By Suzi Woodruff Lacey – 

In culmination of several years planning, The Salvation Army recently opened a shelter in Tijuana to provide refuge and resources for women and children who have been deported by the U.S.

Casa Puerta de Esperanza, or “door of hope,” is designed to help the deportees repatriate to their community of origin or to build new lives in Tijuana.

Hundreds of women and children are deported daily and released at the Tijuana Deportation Processing Center near the Tijuana riverbed. Because many have lived in the U.S. for years and have no family in the area or connection to the city, they become targets for kidnapping and human trafficking.

The Salvation Army and San Diego entrepreneur Alex Zikakis teamed together to open the shelter. Zikakis realized the need after visiting The Salvation Army Tijuana’s shelter for men recently deported from the U.S.

“This shelter will provide a safe haven for these women and children and help them reconnect with their home of origin in Mexico so they can resume productive lives,” Zikakis said. “There were 17,000 child deportations from the U.S. last year alone, many of whom were located without one or both parents. The shelter has nothing to do with politics, and all to do with helping these people transition safely back in Mexico.”

The shelter accommodates 30 women and children at a time, who are allowed to stay up to three months. Social workers work with the mothers to help them find housing and employment.The operating budget is estimated at $100,000 annually.

“Our men’s program in Tijuana, which has sheltered migrants since 1957, will be the model for the new women’s and children’s shelter,” said Lt. Colonel Sara Chagas, Mexico territorial secretary of social services. “Our hope is that more facilities will follow in Mexico along the U.S. border as awareness and understanding grow as to the challenges these deportees face after being ‘Americanized’ for so many years.”

Zikakis, who has been involved in The Salvation Army’s Tijuana men’s shelter for 10 years, completed a 16-mile ocean swim along the coast of Kauai to raise more than $35,000 from friends and business associates for the new shelter.
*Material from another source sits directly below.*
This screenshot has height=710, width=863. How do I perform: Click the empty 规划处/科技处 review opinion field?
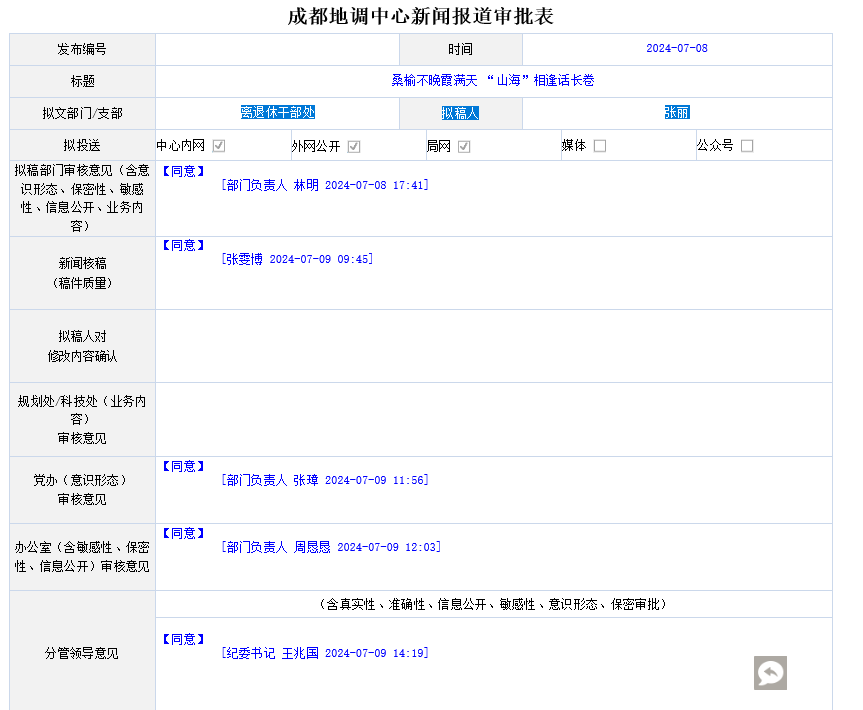point(493,419)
A lease for the facility has been signed and The Salvation Army will operate the shelter through The Salvation Army Mexico Territory.

Zikakis, a Carlsbad resident and president of Capstone Advisors, began volunteering with The Salvation Army in Tijuana after being introduced to it through his church.

“Without having been engaged in the men’s shelter firsthand, I would not have understood the magnitude of the violence and other risks deportees face, and the issue is escalating rapidly,” Zikakis said. “This shelter will make a very real difference in many lives each year.”